All code is in geographdb-experiments:

  • extract_tensors.cpp — llama.cpp tensor callback, captures kq_soft_max-{layer} to binary
  • src/bin/xray_llama.rs — Rust: entropy, sink, JS-divergence analysis; compare subcommand
  • scripts/run_xray_variants.sh — runs neutral + wrong variants, calls compare
  • scripts/xray_article_plots.py — generates figures

Build:

g++ -std=c++17 -O2 extract_tensors.cpp -I include -I ggml/include \
    -L /usr/lib -lllama -lggml-base -lggml -o extract_xray

cargo build --bin xray_llama

./extract_xray model.gguf "The capital of France is" /tmp/xray_dump
cargo run --bin xray_llama -- /tmp/xray_dump
cargo run --bin xray_llama -- compare /tmp/neutral /tmp/wrong --id france_capital

Data: 6 models × 40 prompts × 2 variants = 480 inference runs. All on CPU+GPU hybrid (ROCm/AMD RX 7900 XT). Attention weights are GPU/CPU bit-identical — verified at 0.000% relative error.


What's Next

This analysis has two known limitations worth addressing directly.
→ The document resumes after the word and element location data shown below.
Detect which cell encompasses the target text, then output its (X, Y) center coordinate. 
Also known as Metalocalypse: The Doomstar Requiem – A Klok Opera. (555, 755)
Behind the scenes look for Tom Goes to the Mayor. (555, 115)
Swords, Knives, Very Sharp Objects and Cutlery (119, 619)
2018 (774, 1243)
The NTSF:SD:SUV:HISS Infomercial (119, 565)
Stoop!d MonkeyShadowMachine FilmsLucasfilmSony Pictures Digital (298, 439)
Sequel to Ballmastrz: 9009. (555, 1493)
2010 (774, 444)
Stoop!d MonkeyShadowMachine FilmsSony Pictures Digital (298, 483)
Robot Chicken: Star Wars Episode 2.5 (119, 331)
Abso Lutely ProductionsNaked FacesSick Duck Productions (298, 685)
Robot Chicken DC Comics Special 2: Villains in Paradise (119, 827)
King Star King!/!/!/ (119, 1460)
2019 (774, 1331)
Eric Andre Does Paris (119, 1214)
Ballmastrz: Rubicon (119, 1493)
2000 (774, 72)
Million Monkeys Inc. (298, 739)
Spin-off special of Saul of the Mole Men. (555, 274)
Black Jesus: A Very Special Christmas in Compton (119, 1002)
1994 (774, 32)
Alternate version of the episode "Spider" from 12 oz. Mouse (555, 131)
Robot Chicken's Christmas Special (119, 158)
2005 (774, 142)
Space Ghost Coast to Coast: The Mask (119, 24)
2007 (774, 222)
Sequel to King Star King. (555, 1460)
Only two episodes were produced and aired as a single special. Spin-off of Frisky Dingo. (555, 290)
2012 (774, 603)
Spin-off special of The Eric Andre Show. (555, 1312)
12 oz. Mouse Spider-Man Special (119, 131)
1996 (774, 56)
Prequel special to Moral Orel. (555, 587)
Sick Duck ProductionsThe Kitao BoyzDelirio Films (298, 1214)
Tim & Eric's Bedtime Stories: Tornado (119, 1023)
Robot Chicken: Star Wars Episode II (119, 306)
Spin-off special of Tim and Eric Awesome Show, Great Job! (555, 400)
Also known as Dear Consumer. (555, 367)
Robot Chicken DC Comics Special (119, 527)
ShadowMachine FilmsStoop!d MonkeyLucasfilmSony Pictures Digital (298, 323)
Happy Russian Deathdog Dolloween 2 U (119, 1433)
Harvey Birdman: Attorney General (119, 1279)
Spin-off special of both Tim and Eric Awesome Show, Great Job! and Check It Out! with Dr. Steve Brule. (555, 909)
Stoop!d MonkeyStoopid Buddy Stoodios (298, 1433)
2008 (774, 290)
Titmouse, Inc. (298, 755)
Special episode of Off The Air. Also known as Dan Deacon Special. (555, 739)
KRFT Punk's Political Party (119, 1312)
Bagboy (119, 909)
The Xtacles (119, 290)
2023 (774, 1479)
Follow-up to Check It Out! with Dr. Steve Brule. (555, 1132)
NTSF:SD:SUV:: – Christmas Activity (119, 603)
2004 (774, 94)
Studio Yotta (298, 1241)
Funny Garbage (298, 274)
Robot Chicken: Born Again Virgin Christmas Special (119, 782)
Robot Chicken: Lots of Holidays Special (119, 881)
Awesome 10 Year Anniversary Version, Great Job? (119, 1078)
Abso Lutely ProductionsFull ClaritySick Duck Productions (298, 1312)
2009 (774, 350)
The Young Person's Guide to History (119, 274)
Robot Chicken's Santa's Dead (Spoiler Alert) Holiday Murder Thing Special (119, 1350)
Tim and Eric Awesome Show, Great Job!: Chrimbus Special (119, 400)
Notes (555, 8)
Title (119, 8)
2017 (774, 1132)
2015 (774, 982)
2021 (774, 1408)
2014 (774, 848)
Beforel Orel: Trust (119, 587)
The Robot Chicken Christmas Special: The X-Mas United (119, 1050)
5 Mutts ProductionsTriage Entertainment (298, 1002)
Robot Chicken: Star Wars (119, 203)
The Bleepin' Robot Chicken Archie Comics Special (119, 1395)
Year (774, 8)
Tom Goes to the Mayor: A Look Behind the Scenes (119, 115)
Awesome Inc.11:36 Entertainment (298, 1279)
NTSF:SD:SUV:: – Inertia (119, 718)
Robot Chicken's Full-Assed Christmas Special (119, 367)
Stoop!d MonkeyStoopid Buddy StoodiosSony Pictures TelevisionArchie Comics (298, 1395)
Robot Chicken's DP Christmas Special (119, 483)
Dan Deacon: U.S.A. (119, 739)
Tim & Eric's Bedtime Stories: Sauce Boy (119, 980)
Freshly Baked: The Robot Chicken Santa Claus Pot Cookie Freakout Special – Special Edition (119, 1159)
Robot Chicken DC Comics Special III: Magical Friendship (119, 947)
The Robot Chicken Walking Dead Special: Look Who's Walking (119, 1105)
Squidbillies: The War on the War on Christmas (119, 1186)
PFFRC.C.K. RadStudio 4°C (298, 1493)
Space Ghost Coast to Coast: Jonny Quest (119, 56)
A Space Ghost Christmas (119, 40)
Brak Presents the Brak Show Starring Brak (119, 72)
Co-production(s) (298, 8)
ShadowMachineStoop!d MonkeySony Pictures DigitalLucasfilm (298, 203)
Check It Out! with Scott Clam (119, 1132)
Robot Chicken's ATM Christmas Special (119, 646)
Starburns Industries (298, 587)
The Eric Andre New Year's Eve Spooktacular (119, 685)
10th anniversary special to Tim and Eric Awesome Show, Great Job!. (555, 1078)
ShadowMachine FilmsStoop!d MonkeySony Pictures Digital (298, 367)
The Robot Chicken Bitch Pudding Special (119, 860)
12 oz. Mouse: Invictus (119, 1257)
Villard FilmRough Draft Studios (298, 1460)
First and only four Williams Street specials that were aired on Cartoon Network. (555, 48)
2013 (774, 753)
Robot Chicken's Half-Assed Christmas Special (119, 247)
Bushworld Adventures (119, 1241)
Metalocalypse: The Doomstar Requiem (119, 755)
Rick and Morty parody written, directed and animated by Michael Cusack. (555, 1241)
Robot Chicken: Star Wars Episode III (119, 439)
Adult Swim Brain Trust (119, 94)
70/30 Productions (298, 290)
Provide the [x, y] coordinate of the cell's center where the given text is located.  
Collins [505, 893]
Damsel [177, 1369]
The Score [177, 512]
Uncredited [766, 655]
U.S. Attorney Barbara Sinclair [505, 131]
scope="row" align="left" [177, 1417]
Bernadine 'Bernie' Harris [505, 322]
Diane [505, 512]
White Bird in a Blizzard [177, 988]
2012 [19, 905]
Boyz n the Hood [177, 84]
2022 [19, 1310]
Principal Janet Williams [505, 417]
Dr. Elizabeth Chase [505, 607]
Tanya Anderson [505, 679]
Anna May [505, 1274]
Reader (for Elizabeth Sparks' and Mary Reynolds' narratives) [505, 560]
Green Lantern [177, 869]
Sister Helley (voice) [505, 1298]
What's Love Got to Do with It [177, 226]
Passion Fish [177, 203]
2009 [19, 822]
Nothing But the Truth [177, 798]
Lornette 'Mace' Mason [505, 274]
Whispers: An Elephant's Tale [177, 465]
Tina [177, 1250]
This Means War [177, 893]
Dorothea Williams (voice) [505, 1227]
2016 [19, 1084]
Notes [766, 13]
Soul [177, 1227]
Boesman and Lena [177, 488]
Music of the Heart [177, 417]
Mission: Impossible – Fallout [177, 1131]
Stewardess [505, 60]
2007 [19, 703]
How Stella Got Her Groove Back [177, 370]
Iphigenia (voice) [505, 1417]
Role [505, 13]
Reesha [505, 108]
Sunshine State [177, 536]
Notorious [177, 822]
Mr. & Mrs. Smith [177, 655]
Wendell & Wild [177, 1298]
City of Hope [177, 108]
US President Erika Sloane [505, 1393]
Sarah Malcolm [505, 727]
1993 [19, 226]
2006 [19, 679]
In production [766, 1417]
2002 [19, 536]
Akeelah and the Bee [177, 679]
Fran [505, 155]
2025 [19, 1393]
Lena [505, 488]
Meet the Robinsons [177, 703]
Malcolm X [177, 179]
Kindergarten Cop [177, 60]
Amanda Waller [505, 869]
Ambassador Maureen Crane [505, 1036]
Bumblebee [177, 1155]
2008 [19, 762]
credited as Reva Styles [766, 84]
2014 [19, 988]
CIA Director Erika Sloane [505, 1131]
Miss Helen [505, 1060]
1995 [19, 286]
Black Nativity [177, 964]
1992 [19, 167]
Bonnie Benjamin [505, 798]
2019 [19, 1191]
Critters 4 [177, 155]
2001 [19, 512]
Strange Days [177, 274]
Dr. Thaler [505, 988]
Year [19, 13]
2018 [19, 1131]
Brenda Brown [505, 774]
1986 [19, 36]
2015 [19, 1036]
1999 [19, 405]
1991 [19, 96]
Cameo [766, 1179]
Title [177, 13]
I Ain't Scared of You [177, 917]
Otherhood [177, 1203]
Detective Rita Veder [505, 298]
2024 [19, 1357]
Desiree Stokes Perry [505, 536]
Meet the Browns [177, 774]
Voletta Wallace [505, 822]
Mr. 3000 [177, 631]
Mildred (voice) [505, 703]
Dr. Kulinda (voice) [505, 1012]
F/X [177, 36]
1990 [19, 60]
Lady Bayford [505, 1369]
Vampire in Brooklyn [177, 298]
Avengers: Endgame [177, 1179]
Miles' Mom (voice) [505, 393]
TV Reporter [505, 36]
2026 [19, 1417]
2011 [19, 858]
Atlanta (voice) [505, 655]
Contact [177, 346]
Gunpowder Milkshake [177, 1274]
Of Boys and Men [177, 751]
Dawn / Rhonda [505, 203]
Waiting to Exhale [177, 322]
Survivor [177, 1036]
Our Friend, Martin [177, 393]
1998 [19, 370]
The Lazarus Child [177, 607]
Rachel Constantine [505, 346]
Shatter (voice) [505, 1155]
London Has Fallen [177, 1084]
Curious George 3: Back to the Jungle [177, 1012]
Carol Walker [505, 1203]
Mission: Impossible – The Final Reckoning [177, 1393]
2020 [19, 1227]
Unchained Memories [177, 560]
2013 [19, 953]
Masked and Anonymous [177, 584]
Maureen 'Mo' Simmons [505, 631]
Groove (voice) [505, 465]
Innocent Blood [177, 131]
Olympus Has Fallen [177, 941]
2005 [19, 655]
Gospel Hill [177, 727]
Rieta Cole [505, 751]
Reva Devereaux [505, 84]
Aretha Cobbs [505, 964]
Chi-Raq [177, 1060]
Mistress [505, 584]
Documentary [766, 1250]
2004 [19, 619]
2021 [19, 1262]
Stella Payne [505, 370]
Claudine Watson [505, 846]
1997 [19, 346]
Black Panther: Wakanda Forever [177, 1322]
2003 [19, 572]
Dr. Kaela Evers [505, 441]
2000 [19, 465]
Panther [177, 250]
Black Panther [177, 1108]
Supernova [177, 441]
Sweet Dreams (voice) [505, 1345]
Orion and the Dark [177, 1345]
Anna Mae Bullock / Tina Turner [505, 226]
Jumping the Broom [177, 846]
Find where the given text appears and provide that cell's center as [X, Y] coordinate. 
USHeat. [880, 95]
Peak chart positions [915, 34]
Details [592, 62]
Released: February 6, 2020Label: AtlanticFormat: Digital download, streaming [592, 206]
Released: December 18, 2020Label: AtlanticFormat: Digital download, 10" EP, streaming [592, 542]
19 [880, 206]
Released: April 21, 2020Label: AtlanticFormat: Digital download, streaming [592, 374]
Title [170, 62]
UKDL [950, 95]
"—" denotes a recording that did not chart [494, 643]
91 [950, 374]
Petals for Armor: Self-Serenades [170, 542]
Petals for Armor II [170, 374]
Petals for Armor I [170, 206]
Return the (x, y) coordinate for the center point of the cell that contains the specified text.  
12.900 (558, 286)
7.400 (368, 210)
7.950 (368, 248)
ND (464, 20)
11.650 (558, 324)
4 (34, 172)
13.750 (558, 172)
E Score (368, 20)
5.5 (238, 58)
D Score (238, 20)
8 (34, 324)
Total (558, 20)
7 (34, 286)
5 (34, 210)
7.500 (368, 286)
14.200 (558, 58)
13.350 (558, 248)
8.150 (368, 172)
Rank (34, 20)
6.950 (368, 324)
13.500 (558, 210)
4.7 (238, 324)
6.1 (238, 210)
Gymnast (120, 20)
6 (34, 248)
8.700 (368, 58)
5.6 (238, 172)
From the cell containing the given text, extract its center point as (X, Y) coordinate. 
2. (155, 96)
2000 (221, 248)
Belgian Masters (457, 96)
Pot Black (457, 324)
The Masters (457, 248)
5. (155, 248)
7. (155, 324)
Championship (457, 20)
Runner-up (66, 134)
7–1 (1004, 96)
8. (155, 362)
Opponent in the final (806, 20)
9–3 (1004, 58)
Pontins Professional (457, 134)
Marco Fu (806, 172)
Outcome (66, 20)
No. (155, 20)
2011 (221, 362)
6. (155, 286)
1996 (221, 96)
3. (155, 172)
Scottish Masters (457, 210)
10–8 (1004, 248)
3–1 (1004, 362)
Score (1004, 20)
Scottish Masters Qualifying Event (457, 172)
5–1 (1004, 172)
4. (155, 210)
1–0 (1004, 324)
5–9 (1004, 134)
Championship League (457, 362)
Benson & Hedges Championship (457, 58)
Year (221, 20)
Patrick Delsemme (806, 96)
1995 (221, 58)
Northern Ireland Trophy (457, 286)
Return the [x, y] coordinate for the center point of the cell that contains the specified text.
40 prompts is statistically thin. Per-category that's 4–8 prompts — enough to show a signal, not enough to claim a stable distribution. Some findings (Phi-3 science_fact at layer 31, LFM commitment spread) rest on small samples. The next run will scale to 500–1000 prompts per category using automatically generated factual completions from Wikidata and common benchmarks (TriviaQA, NaturalQuestions), giving enough data to report confidence intervals on commitment depth.

Categories are hand-crafted. Six categories designed by hand don't cover the full space of factual knowledge types. The interesting distinction — pattern-matching facts (capitals, symbols) vs compositional facts (historical causality, scientific relationships) — is real but not cleanly separated in the current dataset. Next step: use an LLM to auto-generate prompts stratified by reasoning depth (single-hop vs multi-hop retrieval), then verify the commitment depth split holds.

Both improvements are buildable on the same infrastructure. The xray_prompt_pairs_v1.jsonl format and the run_xray_variants.sh pipeline are designed to scale — swapping in a larger prompt file requires no code changes.